The Chief of International Monetary Fund (Chief IMF) has warned the world economy is facing severe damage due to global pandemic that could be more costly than 2009 financial crisis.
As per details, , IMF chief Kristalina Georgieva said world economy facing “severe” economic damage from the coronavirus pandemic that could even more costly than in 2009
She said this will require an unprecedented response.
Georgieva called on advanced economies to provide more support to low income countries, which face a massive outflow of capital, and said the IMF stands “ready to deploy all our $1 trillion lending capacity.”
As much of the world faces mass shutdowns, Georgieva warned finance ministers from the Group of 20 nations that the outlook for 2020 “is negative — a recession at least as bad as during the global financial crisis or worse.”
The global economy contracted by 0.6 percent in 2009 as a result of the 2008 global financial crisis, but major emerging markets like China and India at the time were growing at a rapid rate.
In contrast, the coronavirus pandemic is causing worldwide economic and human carnage, and some forecasters now say the downturn could be 1.5 percent.
“The human costs of the coronavirus pandemic are already immeasurable and all countries need to work together to protect people and limit the economic damage,” Georgieva said.

--------------------------------------------------

By how much did the global economy contract in 2009, according to the article on the IMF chief's pandemic warning?

Records from a data collection:
--------------------------------------------------

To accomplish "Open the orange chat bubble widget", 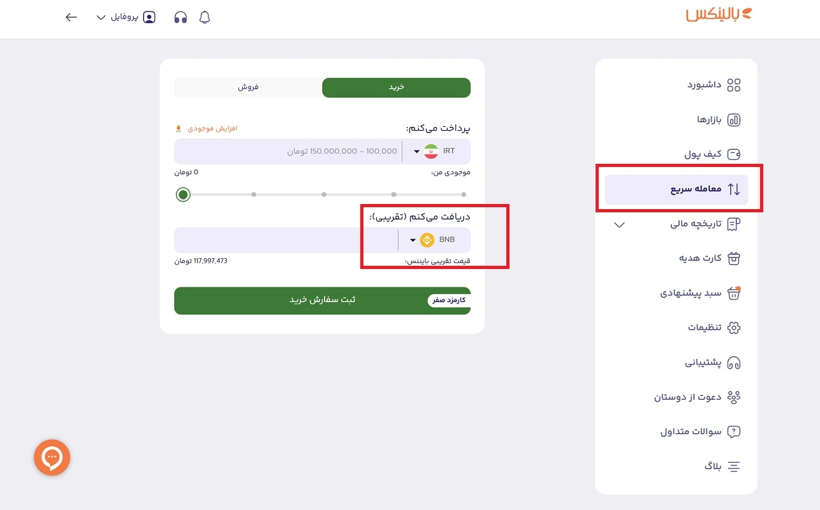I will click(x=52, y=457).
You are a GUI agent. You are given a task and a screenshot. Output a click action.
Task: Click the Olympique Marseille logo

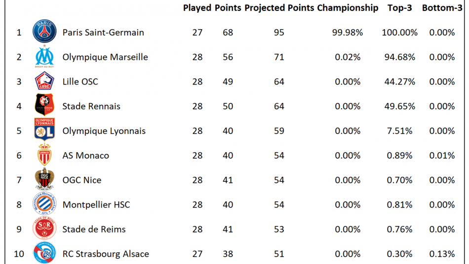[x=44, y=56]
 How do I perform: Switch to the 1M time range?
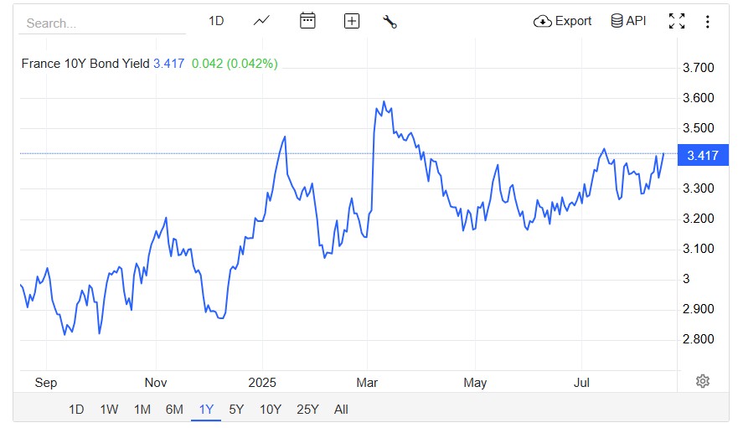[x=142, y=410]

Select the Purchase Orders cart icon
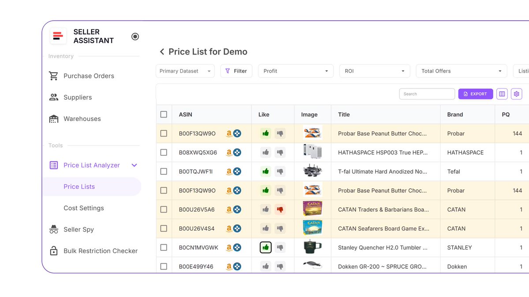(x=53, y=76)
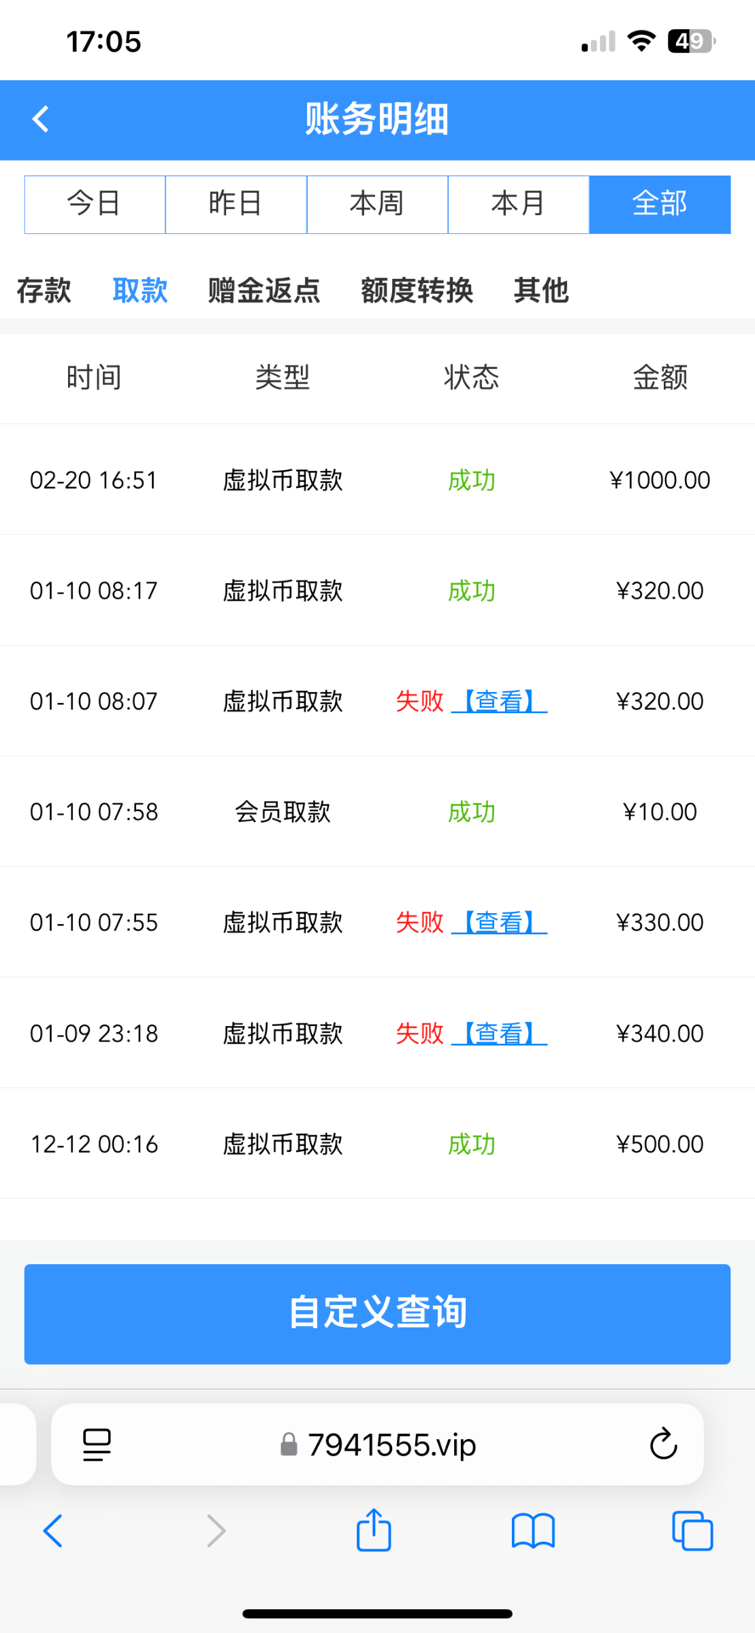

--------------------------------------------------

> [Written answer] 0.6 percent